Can We Prevent Carpel Tunnel?

Carpal Tunnel

 

Carpal tunnel syndrome (CTS) is the most common of the many “entrapment neuropathies”— nerve pinches in the arms or legs—likely because we use our hands and fingers repetitively for long time frames at work and during many of our hobbies. In addition, the wrist is a very complicated joint because it’s not a simple ball-and-socket or hinge, like the hip, elbow, or knee.

 
The wrist is made up of eight small “carpal” bones that are all shaped very differently and fit together a bit like a puzzle.
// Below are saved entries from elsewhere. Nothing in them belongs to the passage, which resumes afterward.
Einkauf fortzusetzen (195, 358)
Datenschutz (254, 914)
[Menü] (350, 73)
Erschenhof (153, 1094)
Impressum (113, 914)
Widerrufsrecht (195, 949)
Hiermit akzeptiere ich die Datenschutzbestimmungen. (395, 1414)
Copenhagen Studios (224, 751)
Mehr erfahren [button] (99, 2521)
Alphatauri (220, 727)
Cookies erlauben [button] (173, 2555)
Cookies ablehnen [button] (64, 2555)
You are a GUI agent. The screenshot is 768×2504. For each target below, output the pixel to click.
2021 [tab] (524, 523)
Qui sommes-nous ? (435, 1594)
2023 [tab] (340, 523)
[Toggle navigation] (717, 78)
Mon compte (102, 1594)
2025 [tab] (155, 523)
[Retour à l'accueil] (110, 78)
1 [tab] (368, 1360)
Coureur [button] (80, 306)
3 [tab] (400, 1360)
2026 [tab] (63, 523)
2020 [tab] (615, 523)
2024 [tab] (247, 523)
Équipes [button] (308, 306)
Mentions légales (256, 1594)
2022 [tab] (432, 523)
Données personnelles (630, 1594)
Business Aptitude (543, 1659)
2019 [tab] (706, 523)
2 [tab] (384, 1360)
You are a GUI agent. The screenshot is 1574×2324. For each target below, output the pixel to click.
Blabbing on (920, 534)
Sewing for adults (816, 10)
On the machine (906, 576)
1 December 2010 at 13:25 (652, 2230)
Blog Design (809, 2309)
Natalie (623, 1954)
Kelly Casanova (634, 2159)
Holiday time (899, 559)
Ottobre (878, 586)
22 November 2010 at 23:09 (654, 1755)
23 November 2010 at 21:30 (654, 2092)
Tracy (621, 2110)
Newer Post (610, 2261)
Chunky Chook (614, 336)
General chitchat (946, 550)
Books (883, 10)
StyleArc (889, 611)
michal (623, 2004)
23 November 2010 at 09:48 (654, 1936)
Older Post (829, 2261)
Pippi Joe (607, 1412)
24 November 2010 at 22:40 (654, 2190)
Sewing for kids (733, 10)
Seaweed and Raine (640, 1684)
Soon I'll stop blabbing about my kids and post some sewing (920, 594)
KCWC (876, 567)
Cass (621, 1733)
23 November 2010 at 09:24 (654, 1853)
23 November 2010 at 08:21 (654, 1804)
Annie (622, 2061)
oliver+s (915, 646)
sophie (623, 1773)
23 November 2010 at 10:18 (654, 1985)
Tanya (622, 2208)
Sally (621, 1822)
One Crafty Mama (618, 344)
These eight bones are lined up in two rows of four bones that form the “roof“ of the tunnel.

 
The shape of the tunnel changes with different activities, and the contents within the tunnel have to accommodate for this. Nine of the tendons that allow the hand to move the fingers also travel through the tunnel. Look at the palm-side of your wrist as you wiggle your fingers. See all the activity going on there? The median nerve travels through the tunnel as well, just under the “floor”, which is a very strong ligament that stretches from the pinky to the thumb-side of the tunnel.

 
Virtually ANY condition that increases the pressure inside the already tightly packed tunnel can create CTS symptoms like numbness, tingling, burning, etc. Over time, grip strength may weaken, causing one to accidentally drop objects.

 
To add to the causation list of CTS, conditions like obesity, pregnancy, diabetes, hypothyroid, rheumatoid arthritis (and other “arthropathies”), taking birth control pills (BCPs), and more can cause CTS without any increase in hand/wrist activities!
So HOW can we prevent CTS?

 

First, consider your job and your “workstation.” There are ergonomic keyboard and mouse options that can help you maintain a “neutral” wrist posture. If you have to bend your wrist a lot to do your work tasks—like placing items in a package, assembly work, etc.—see if you can change the angle of the package or assembly set up that allows your wrist to be straight, NOT BENT! Also, sit/stand up straight, chin tucked back, and DON’T SLOUCH!

 
A “night splint” forces the wrist to stay straight and can REALLY help! Managing your weight and health (manage your diabetes, thyroid, and medications that increase swelling like BCPs) is VERY important! There are also natural anti-inflammatory vitamins and herbs like ginger, turmeric, and bioflavonoid you may want to consider—your doctor of chiropractic can help you with this!

 
Chiropractors can manage CTS very well and can frequently help patients avoid the need for a surgical release. The “KEY” is to not wait—get treated early on!

 

Happy World Spine Day!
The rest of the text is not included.